Solche Aktionen lassen vermuten, dass es den Aktivisten zumindest nicht immer um die Sache geht. Lassen Sie mich deshalb in den nächsten Minuten etwas dazu sagen, um etwas zur Versachlichung der Thematik beizutragen, bevor im nächsten Redebeitrag womöglich Perspektiven wieder etwas ideologiegetriebener vorgetragen werden.

(Olaf Meister, GRÜNE, lacht - Zuruf von Olaf Meister, GRÜNE)

Die Aktivisten, eine Gruppierung von Studenten aus Halle namens „End Fossil: Occupy!“, sind Teil der Klimagerechtigkeitsbewegung, deren zentrales Ziel es ist - Zitat  , die fossile Industrie zu zerschlagen - Zitat Ende  , und zwar als ein - Zitat - für alle gut verkraftbarer Weg zur Klimaneutralität.

Ich möchte den Aktivisten freundlich entgegnen, dass wir in der sachlichen Auseinandersetzung und im wissenschaftlichen Diskurs, den die Aktivisten als Studenten der MLU hoffentlich auch kennen, durchaus kritisch anerkennen müssen, dass die erneuerbaren Energien wie Sonnen- und Windenergie aufgrund ihrer vergleichsweise schlechten Energiedichte und den bislang fehlenden geeigneten Speicherlösungen ein großes Manko in der Diskussion um die Energiewende haben.

(Zustimmung von Jan Scharfenort, AfD)

Während ersteres Problem schlicht den zugrundeliegenden physikalischen Eigenschaften entspringt, liegt das echte Potenzial der erneuerbaren Energien vor allem in neuen effizienten Energiespeichersystemen.
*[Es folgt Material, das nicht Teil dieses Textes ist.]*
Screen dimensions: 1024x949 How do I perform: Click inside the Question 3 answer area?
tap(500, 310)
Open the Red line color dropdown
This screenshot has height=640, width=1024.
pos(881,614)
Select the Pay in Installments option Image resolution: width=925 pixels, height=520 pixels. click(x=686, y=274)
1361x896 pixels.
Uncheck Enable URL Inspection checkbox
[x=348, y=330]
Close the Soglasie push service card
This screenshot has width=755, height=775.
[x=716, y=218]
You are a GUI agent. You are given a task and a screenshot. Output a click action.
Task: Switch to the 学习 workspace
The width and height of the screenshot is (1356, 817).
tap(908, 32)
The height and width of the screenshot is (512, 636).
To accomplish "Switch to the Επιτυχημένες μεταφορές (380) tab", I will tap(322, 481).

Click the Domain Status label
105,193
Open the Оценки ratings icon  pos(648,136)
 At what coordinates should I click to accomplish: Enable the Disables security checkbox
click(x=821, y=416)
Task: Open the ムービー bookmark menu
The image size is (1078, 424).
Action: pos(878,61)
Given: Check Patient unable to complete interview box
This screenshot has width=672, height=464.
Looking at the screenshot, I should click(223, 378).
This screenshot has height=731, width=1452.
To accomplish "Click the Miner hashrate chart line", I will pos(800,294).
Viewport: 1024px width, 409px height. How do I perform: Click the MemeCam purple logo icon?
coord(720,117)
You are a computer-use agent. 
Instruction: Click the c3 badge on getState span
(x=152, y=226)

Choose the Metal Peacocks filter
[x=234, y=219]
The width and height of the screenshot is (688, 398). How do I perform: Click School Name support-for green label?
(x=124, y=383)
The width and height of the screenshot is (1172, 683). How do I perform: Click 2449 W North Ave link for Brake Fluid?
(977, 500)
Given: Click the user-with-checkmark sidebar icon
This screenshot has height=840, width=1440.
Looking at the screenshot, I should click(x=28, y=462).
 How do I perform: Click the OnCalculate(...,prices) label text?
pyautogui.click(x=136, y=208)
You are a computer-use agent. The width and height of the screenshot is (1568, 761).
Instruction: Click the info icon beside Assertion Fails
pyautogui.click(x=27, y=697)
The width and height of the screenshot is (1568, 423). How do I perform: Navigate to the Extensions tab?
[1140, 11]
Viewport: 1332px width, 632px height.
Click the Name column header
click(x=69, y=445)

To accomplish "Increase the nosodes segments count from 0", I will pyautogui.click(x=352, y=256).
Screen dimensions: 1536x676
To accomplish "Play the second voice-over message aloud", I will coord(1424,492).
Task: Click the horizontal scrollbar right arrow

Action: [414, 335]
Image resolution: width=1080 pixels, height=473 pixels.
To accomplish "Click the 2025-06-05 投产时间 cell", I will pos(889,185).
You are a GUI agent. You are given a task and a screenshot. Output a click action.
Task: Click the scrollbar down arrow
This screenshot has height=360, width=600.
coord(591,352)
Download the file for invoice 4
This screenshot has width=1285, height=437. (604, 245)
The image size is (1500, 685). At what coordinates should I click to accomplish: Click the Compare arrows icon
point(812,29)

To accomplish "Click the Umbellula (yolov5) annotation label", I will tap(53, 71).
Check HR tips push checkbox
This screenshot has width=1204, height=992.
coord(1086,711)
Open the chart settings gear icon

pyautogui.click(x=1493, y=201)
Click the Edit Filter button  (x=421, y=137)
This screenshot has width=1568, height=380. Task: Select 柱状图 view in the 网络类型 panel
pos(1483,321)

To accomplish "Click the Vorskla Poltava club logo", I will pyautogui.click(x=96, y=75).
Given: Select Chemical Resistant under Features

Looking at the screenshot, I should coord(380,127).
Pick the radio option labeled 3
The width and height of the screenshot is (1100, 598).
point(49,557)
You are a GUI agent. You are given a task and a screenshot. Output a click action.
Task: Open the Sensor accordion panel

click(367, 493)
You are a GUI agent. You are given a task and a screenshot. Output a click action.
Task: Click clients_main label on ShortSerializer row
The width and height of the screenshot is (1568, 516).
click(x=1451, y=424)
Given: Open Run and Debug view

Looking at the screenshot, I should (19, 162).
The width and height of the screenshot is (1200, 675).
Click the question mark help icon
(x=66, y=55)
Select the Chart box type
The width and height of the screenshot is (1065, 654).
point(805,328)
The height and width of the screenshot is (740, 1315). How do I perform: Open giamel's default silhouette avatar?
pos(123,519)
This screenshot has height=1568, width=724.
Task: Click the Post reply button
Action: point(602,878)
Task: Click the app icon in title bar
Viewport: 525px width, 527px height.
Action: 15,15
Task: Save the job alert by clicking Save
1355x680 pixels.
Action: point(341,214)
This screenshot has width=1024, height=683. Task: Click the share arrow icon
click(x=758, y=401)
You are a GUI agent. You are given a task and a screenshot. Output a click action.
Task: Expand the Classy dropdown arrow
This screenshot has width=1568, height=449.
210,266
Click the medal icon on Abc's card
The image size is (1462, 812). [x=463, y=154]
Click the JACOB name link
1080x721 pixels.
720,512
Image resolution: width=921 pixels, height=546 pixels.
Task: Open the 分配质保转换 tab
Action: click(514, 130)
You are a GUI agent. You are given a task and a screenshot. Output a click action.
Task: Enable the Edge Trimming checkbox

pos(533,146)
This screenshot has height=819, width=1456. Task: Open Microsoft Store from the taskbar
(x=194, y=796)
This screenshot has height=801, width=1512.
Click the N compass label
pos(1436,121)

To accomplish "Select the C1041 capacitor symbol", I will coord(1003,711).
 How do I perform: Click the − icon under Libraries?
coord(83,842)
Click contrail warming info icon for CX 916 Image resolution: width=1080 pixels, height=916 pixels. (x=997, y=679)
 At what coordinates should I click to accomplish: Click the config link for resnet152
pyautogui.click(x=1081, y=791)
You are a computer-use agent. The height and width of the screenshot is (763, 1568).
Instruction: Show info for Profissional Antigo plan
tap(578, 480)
Hierbei hoffen wir allerdings auf zukünftige technologische Errungenschaften und Innovationsschübe in Forschung und Entwicklung, die wir als Freie Demokraten im Sinne einer ergebnisoffenen und ideologiefreien Forschung in jeder Art unterstützen.

(Beifall bei der FDP)

Fakt ist aber, dass die aktuelle Wind- und Solarenergie noch Lichtjahre von dem Kriterium der Grundlastfähigkeit entfernt ist

(Zuruf von Guido Kosmehl, FDP - Zustimmung bei der FDP)

und wir so beim freimütig geforderten Verzicht auf Kern- und Kohlekraftwerke noch immer ein sehr reales Back-up-Problem haben.

Das bringt mich zu meinem zweiten Punkt, dem Thema der Nachhaltigkeit. In den präsentierten Verhandlungsergebnissen der Martin-Luther-Universität Halle-Wittenberg und von „End Fossil: Occupy!“ Halle heißt es, man habe sich darauf verständigt, den Diskurs außerhalb des besetzten Hörsaals fortzuführen und auf Augenhöhe gemeinsam mit allen Mitgliedern der Universität an den Themen Klimaschutz und Nachhaltigkeit zu arbeiten. Das Thema Nachhaltigkeit ist ein zentraler Begriff im vorliegenden Papier, aber selbstverständlich auch in der gesamten Debatte rund um die Erreichung der Klimaziele, der CO2-Bilanzen und der Energiewende.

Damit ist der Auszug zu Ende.